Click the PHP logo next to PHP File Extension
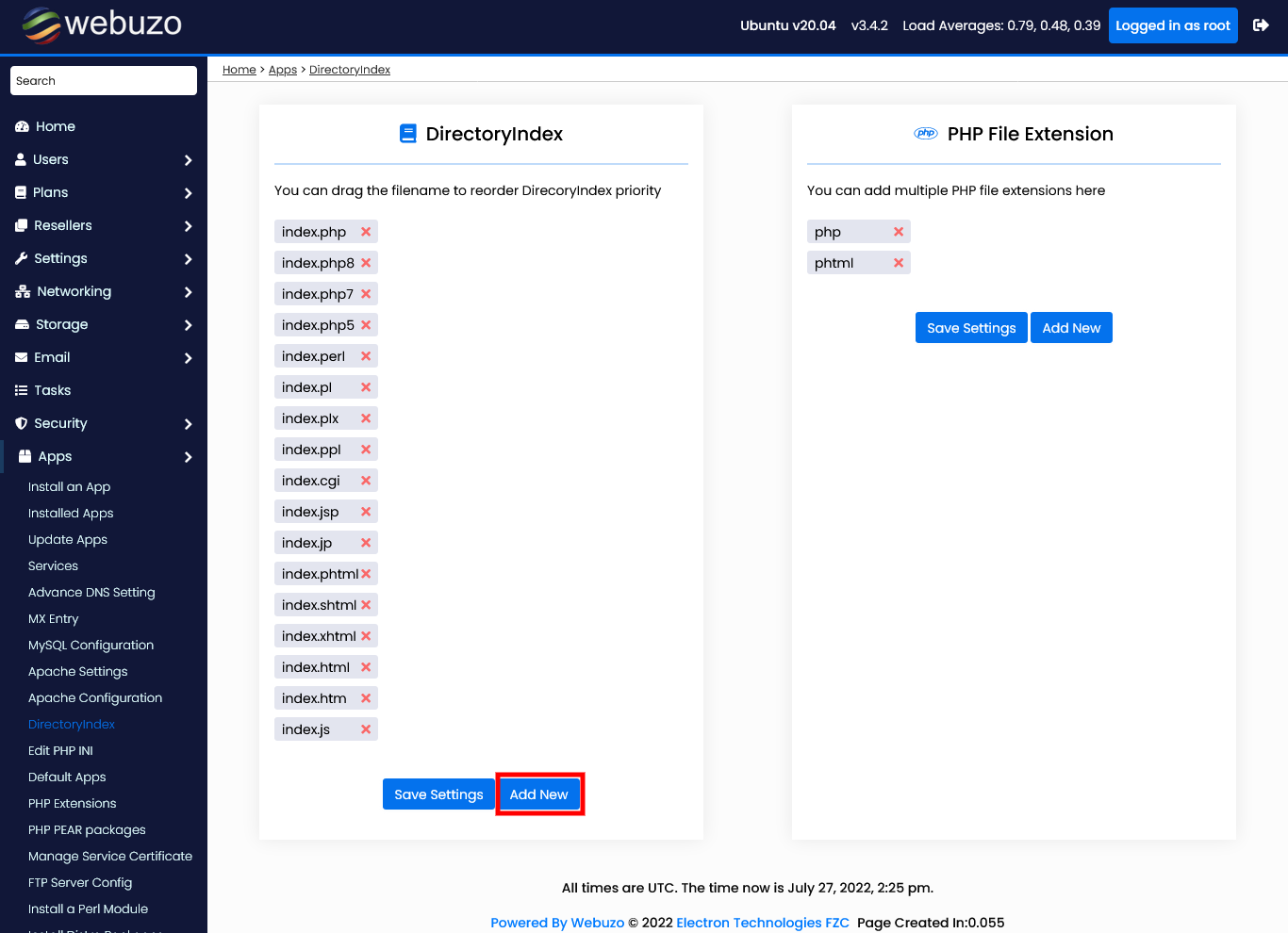Image resolution: width=1288 pixels, height=933 pixels. 925,134
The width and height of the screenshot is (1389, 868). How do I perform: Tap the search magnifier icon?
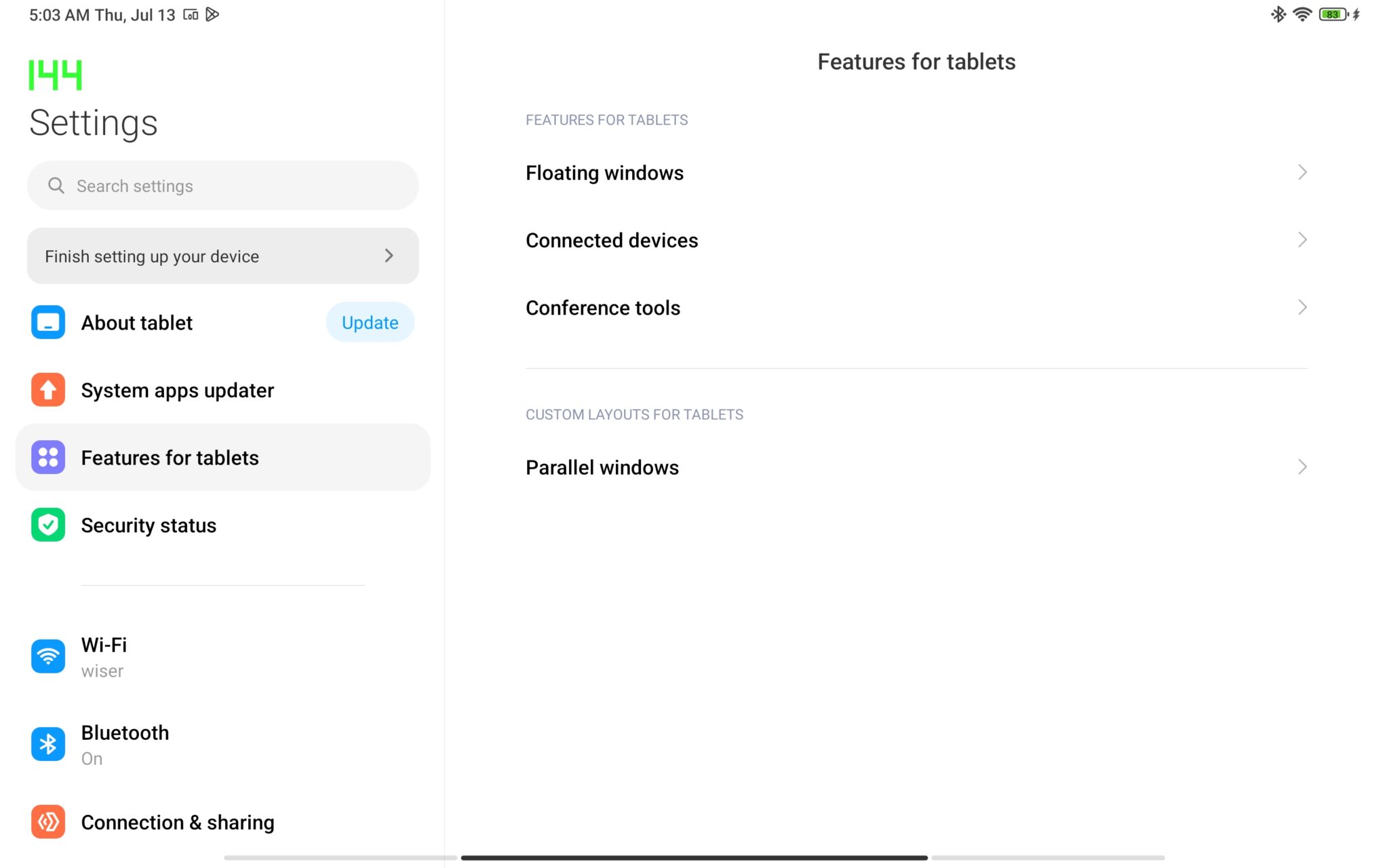pyautogui.click(x=56, y=186)
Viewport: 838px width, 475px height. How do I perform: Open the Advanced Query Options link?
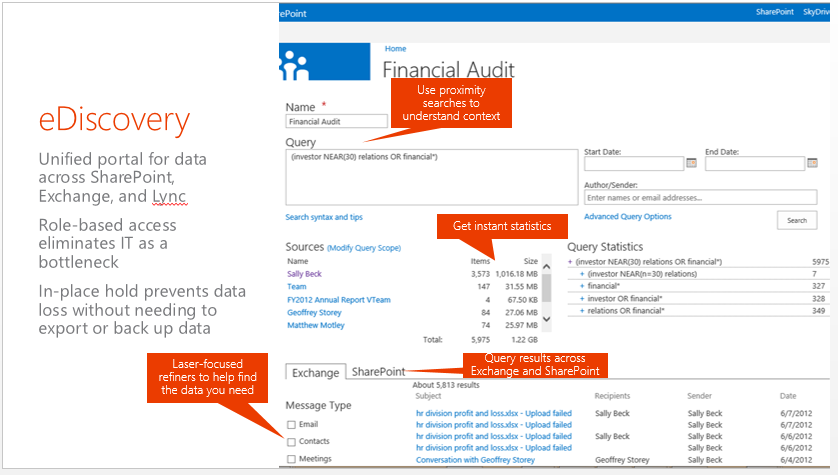(627, 216)
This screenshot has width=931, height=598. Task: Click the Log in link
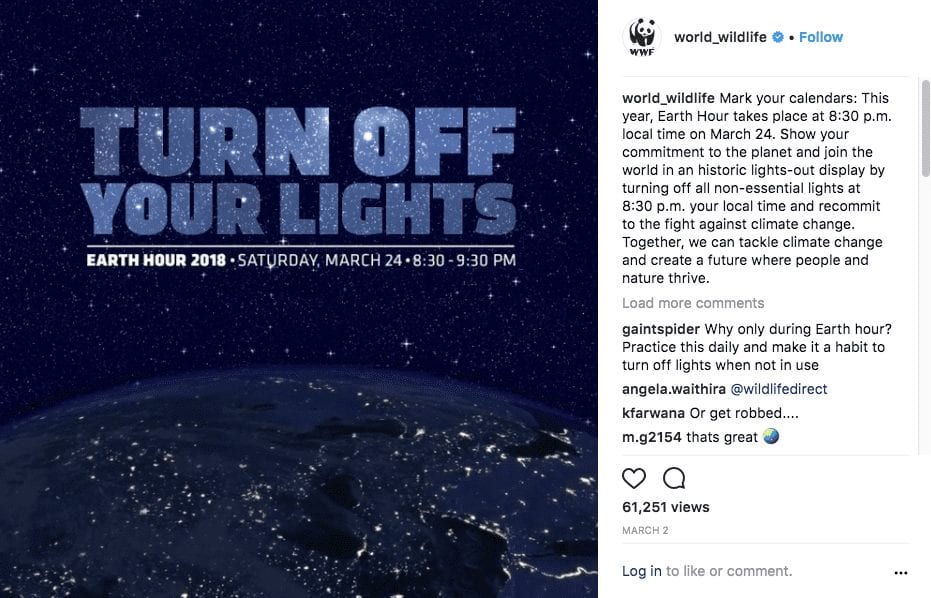(641, 571)
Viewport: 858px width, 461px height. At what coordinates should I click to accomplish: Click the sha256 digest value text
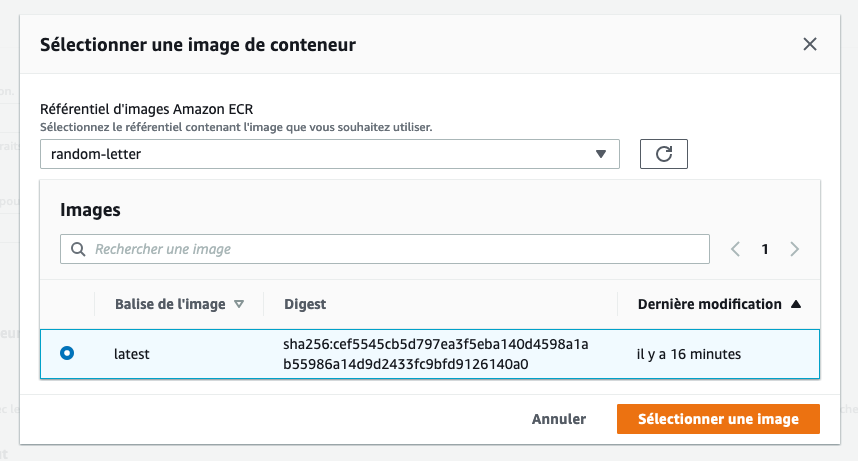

......

# Given problem:
Echo the lines of the records from the one containing "Viewport: 838px width, 475px" through the end of the records, both included, and leave the pictures out of your answer.

# Solution to this task:
Viewport: 838px width, 475px height. How do I perform: Open the Advanced Query Options link?
(627, 216)
This screenshot has width=931, height=598. Task: Click the Log in link
(641, 571)
Viewport: 858px width, 461px height. At what coordinates should I click to accomplish: Click the sha256 digest value text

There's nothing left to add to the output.